* _TEXT_:
◇ ◇ ◇ ◇

As said I have tried a few methods that i have found but i repeatedly get stuck with just the loading div shown

Thanks

Answer 1

I believe you may be slightly over-complicating things here. Something simple like this would suffice:

$('#get').click(function() {
    HideCheckShowLoading();
    $.ajax({
       url: https,
       dataType: 'jsonp',
       type: "GET",
       success: function (response) {
           //do something
       },
       error: function() {
           //do something else                
       },
       complete: HideLoadingShowCheck
   });
});

If you don't want the HideLoadingShowCheck routine to happen after success or error (standard behavior of complete ), you can just move a function call HideLoadingShowCheck(); into your success and error blocks instead of using complete .

Answer 2

When you add () to a function name, it calls it immediately and returns the result. What you want to do is pass the function itself, not the result of the function - and you do that without the () .

◇ ◇ ◇ ◇

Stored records
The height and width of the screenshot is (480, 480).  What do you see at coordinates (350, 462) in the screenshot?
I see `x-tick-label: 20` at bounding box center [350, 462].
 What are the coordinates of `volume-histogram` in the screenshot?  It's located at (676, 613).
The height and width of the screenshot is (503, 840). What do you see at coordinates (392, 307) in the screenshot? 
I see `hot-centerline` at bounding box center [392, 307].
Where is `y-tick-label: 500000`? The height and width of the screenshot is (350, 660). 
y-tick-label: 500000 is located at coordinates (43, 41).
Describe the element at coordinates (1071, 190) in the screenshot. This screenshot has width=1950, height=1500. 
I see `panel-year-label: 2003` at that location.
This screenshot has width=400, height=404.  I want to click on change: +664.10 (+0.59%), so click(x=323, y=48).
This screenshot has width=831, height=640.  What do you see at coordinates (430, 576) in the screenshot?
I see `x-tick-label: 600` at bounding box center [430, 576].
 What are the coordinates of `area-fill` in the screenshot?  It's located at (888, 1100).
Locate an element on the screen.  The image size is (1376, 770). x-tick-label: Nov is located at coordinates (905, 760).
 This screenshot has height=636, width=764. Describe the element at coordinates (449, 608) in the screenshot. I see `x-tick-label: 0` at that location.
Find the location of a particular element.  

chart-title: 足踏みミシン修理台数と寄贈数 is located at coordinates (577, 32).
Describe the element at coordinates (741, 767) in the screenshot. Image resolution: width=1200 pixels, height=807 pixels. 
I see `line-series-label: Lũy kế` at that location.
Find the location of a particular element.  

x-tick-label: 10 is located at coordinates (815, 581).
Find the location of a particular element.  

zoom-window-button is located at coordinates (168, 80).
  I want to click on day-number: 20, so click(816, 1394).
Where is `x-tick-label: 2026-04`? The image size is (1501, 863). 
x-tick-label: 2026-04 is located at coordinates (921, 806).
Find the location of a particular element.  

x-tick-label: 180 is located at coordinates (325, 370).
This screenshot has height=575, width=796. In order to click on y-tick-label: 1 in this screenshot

◇ ◇ ◇ ◇

* _TASK SET_:
**A)** Reproduce the stretch of the forum thread from "If you don't" through "using complete .".
**B)** According to Answer 2 in the forum thread, what happens when you add () to a function name?
**C)** Rewrite the paragraph of the forum thread that begins "If you don't want the HideLoadingShowCheck routine" more briefly, keeping its main facts.

* _SET OF ANSWERS_:
**A)**
If you don't want the HideLoadingShowCheck routine to happen after success or error (standard behavior of complete ), you can just move a function call HideLoadingShowCheck(); into your success and error blocks instead of using complete .

**B)** It calls the function immediately and returns the result.

**C)** By default, complete runs HideLoadingShowCheck after either success or error. To avoid that, stop using complete and instead call HideLoadingShowCheck(); inside the success and error blocks.